Wie kommt man als junger Mensch auf die Idee, sich in der Entwicklungshilfe zu engagieren. War das schon immer Ihr Berufswunsch oder eher Abenteuerlust?

Als junger Mensch weiß man ja eigentlich nur, was man nicht möchte. So war es auch bei mir. Als es darum ging, sich für ein Studium zu entscheiden, habe ich alles ausgeschlossen, was mich nicht ansprach. Das Studienfach „Raumplanung“ ist dann bei mir übriggeblieben. Wahrscheinlich auch deswegen, da ich mir nichts Konkretes darunter vorstellen konnte. Für meine abschließende Diplomarbeit habe ich als Praktikant der Aga Khan Foundation die Auswirkungen vom Bergsteigertourismus auf das Hochgebirgstal Hunza im nördlichen Pakistan untersucht. Ich habe dazu bei einer Familie vor Ort gelebt und die Effekte auf die Kultur, die Landnutzung und die lokale Wirtschaft analysiert. Während dieser Zeit habe ich mich dort pudelwohl gefühlt und kam so zum ersten Mal in Kontakt mit der damals sogenannten „Entwicklungshilfe“.

 

Wie muss man sich Ihren Start vorstellen?

Die Erfahrungen in Pakistan haben mich derart berührt, dass ich mich direkt danach bei der österreichischen Entwicklungszusammenarbeit (EZA) bewarb. Ende der 1990er-Jahre startete ich meine berufliche Laufbahn mit einem Auslandsaufenthalt in Palästina. In meiner ersten Anstellung als Büroleiter habe ich die ganze Bandbreite der Entwicklungszusammenarbeit kennengelernt – von kleinen Vereinen bis zu den Vereinten Nationen. Im Nachhinein betrachtet war ich ein Zauberlehrling, der als Berufsanfänger Mitarbeiter führte, Budgets freigab und mit palästinensischen Ministern Projekte verhandelte. Mit dem Ausbruch der zweiten Intifada wurde das Programm leider beendet. Ich musste das Büro dort schließen und allen Mitarbeitern kündigen.

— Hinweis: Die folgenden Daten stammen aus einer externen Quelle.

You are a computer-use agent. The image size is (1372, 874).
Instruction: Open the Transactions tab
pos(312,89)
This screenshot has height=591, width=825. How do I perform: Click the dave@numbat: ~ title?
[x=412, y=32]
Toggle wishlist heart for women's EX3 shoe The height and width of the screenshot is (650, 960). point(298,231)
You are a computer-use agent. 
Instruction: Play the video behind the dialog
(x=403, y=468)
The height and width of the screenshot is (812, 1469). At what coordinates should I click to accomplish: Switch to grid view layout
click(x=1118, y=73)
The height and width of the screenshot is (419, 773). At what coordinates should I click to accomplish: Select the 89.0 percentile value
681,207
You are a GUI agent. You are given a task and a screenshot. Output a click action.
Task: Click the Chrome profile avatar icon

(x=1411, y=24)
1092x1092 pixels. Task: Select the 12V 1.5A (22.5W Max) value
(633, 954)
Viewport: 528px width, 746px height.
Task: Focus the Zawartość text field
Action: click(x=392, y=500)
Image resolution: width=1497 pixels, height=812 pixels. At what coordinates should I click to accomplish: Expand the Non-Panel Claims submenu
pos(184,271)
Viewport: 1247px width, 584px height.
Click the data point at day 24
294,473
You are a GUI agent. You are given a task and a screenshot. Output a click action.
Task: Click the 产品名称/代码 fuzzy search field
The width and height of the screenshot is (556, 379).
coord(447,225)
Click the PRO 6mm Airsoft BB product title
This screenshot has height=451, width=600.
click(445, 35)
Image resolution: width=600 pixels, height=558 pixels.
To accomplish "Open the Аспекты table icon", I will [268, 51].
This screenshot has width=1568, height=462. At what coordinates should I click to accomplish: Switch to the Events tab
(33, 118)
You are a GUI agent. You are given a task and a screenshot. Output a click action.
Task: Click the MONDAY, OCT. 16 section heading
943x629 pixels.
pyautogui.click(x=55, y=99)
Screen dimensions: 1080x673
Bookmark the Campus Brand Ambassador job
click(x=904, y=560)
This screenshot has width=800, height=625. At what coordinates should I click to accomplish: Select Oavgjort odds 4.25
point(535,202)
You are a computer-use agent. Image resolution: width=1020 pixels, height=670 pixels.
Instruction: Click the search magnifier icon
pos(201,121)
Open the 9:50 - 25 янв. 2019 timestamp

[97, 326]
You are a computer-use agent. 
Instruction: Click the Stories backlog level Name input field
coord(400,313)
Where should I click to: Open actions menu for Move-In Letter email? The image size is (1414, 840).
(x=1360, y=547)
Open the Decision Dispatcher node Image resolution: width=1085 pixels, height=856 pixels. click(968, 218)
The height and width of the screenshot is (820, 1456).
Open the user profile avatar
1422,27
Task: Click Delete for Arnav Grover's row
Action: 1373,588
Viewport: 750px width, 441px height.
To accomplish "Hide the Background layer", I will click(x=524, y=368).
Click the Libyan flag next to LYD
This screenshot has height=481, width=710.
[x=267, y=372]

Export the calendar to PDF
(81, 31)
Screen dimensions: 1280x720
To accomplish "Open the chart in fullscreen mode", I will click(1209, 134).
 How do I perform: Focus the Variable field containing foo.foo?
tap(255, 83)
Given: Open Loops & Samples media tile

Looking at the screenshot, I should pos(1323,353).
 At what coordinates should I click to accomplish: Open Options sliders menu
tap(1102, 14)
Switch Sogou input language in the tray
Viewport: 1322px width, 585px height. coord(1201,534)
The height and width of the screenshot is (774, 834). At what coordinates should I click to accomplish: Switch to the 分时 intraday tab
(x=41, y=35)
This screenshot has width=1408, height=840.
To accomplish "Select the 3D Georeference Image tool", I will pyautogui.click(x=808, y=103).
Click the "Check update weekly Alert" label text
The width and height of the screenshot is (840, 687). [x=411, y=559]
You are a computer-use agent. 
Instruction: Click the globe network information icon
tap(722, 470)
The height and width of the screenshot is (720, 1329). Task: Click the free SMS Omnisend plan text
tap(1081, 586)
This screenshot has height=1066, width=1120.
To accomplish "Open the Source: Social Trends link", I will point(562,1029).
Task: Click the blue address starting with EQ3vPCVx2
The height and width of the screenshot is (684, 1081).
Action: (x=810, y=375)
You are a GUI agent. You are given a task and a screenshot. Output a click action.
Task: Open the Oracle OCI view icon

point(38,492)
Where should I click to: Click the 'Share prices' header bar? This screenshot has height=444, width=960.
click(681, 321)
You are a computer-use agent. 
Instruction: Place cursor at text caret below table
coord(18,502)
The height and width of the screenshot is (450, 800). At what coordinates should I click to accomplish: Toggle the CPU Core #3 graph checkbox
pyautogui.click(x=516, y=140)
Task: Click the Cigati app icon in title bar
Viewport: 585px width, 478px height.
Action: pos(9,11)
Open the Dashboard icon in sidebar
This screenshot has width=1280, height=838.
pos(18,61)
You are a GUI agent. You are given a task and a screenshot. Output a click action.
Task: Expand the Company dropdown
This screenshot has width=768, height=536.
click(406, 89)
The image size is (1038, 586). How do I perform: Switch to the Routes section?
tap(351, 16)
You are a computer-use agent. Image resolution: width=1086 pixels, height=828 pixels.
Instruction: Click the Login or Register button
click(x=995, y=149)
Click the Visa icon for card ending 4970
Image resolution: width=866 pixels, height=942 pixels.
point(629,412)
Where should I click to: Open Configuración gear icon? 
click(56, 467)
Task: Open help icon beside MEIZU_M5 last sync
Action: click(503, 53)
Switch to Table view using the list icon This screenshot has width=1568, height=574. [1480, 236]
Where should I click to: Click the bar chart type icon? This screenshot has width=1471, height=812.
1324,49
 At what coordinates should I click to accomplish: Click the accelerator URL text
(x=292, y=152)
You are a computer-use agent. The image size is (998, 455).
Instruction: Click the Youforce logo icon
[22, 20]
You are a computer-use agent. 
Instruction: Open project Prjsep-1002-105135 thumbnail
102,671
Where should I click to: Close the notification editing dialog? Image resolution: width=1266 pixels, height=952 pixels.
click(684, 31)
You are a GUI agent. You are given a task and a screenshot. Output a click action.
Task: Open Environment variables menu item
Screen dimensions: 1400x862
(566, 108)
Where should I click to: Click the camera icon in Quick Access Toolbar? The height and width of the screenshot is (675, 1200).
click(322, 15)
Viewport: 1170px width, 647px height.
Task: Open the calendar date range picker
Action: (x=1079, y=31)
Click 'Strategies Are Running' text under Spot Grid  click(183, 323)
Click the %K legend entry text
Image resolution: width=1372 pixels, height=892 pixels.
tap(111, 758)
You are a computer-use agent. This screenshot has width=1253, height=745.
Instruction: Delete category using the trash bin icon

Und wie ging es dann weiter?

Nach meiner Rückkehr aus Palästina habe ich mir bei unterschiedlichen österreichischen Hilfswerken als Programmkoordinator praktische Erfahrungen angeeignet. Über die Jahre konnte ich Projekte in Albanien, Ägypten, Äthiopien, Südsudan, Mosambik, Sambia, Namibia, Südafrika, Uganda, Kenia und Simbabwe mitgestalten. Mit jedem dieser Projekte hat sich gezeigt, dass die 1949 vom US-Präsidenten Harry S. Truman ins Leben gerufene Entwicklungshilfe nicht mehr zeitgemäß ist. Mit meinem langjährigen Kollegen Thomas Vogel habe ich deshalb ein Buch verfasst, in dem wir für ein Umdenken werben. Unter dem Titel „Entwicklungszusammenarbeit im Umbruch“ ist eine Publikation entstanden, die mittlerweile in dritter Auflage erschienen ist.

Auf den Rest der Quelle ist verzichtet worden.